Companies should continually monitor the success of their data usage and implementation to ensure they're getting what they need out of it. There should be a constant feedback stream so that a company knows where it stands in relation to certain key metrics it has outlined.
Companies must always be aware of the risks involved in using data. Companies shouldn't use prescriptive analytics when there is significant room for error. It takes good judgment, of course, to determine when the payoffs outweigh the potential risks. Unfortunately, it's not always possible to get a prescriptive read on a situation. There are certain limitations. For one thing, collecting hard data from the future is impossible.
People and Processes
Big Data adoption often becomes a change management issue and companies often steer clear of it. When a company implements something that's more data-driven, there's a lot of resistance to it.
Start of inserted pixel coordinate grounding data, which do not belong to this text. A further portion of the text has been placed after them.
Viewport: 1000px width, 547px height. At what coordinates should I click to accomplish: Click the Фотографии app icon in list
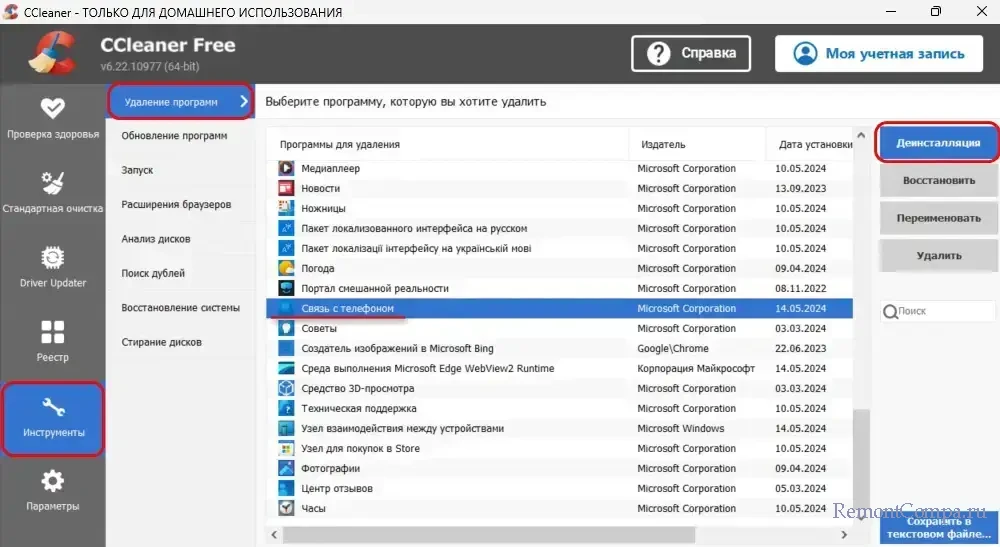coord(286,468)
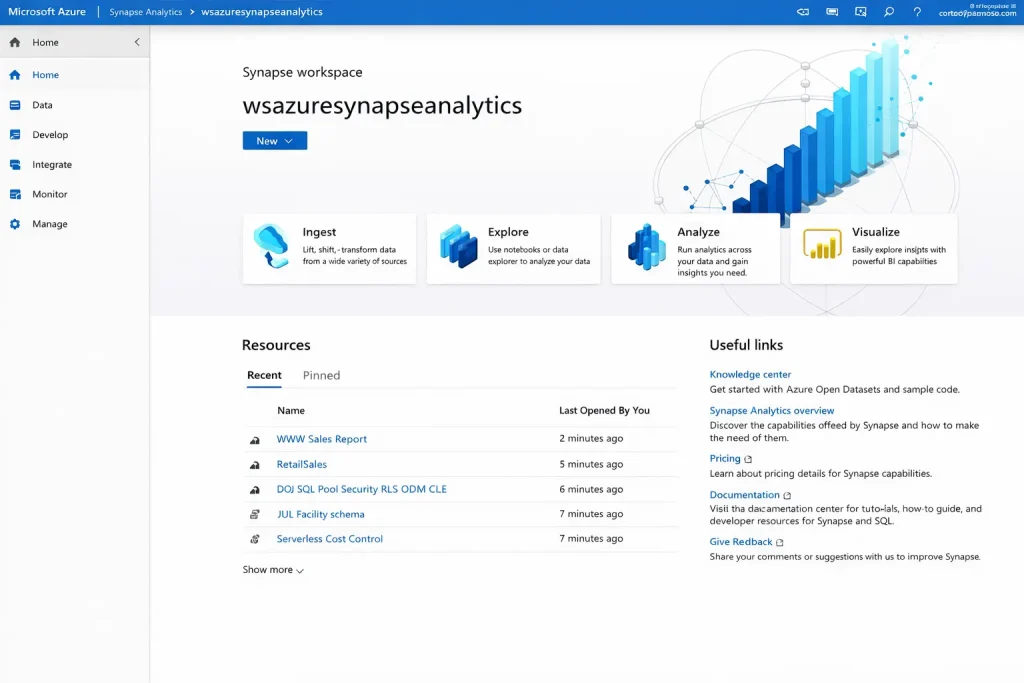
Task: Open the New dropdown menu
Action: pyautogui.click(x=274, y=140)
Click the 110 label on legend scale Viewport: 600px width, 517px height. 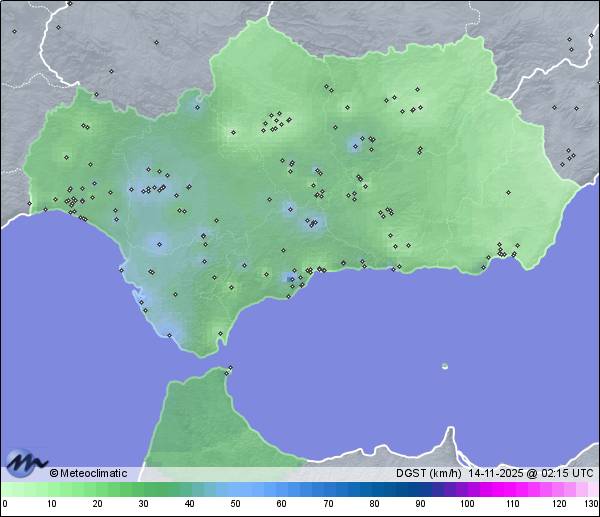click(513, 504)
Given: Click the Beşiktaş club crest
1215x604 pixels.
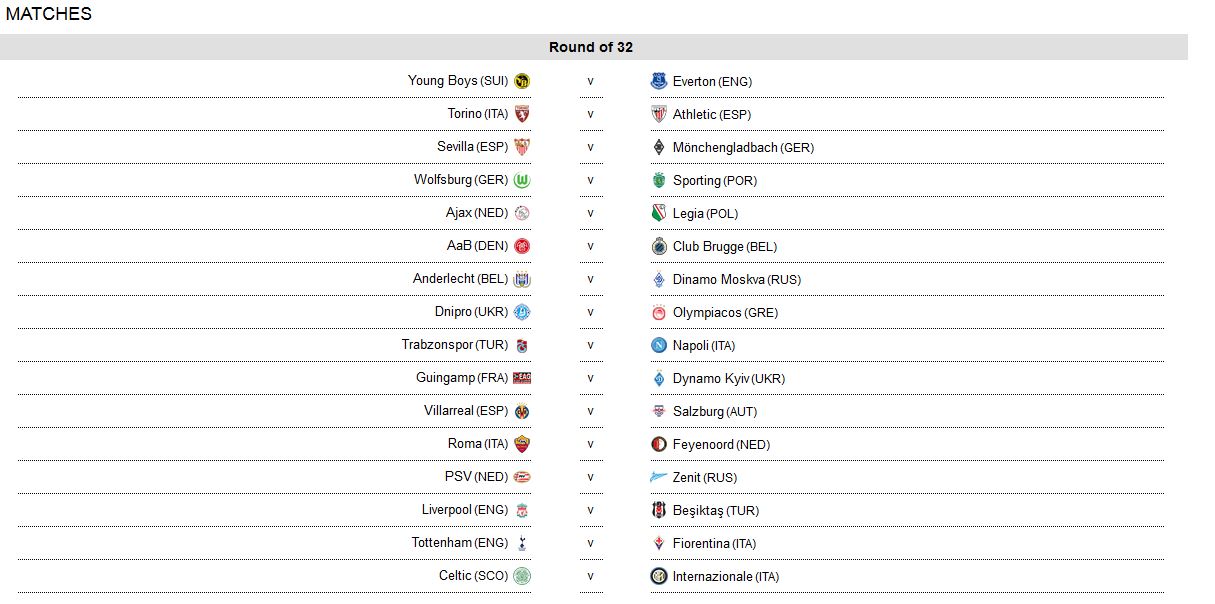Looking at the screenshot, I should point(659,510).
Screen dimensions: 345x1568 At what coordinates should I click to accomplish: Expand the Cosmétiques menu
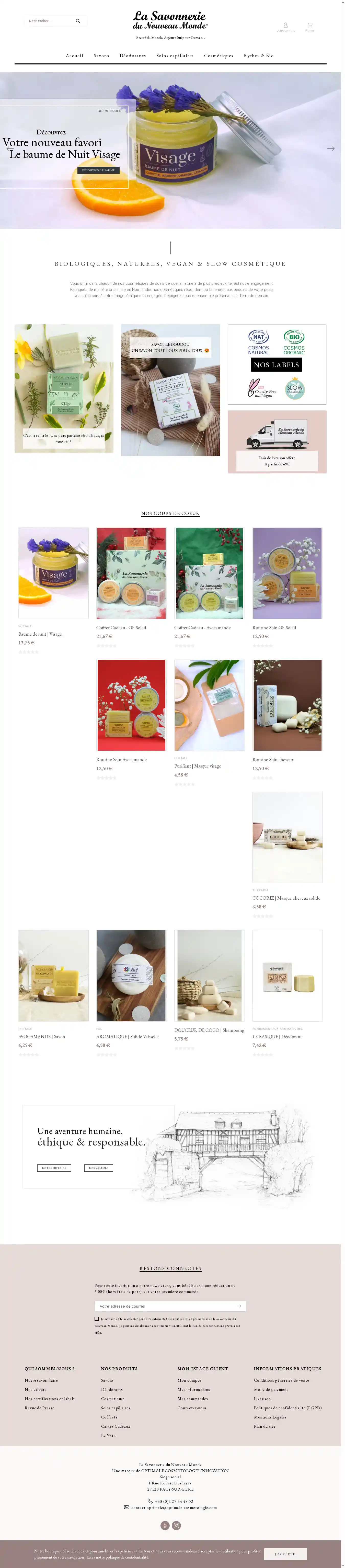pyautogui.click(x=218, y=55)
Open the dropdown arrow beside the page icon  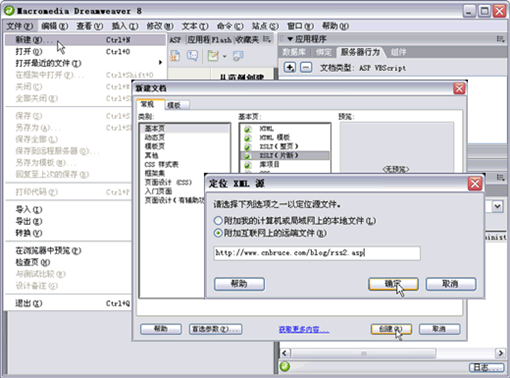point(224,56)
Like most initiatives that propose technology as a central asset, Big Data adoption can create conflicts among the various departments of an organization. People struggle to accept data, but people also aren’t willing to give it up. To avoid such clashes, companies should make it clear from the outset which department owns the data. Putting the owner in charge of the data, having this person or department outline the business rules and how they should be applied to customers would be helpful to overcome this issue.
These are two good tips to follow: Give credit where credit is due and don't dehumanize the job. Don’t attribute the success to the data, but to the person who does something with the data. Remember that change can't just come from the top down. Big Data adoption requires more than executive support. It needs buy-in from everyone.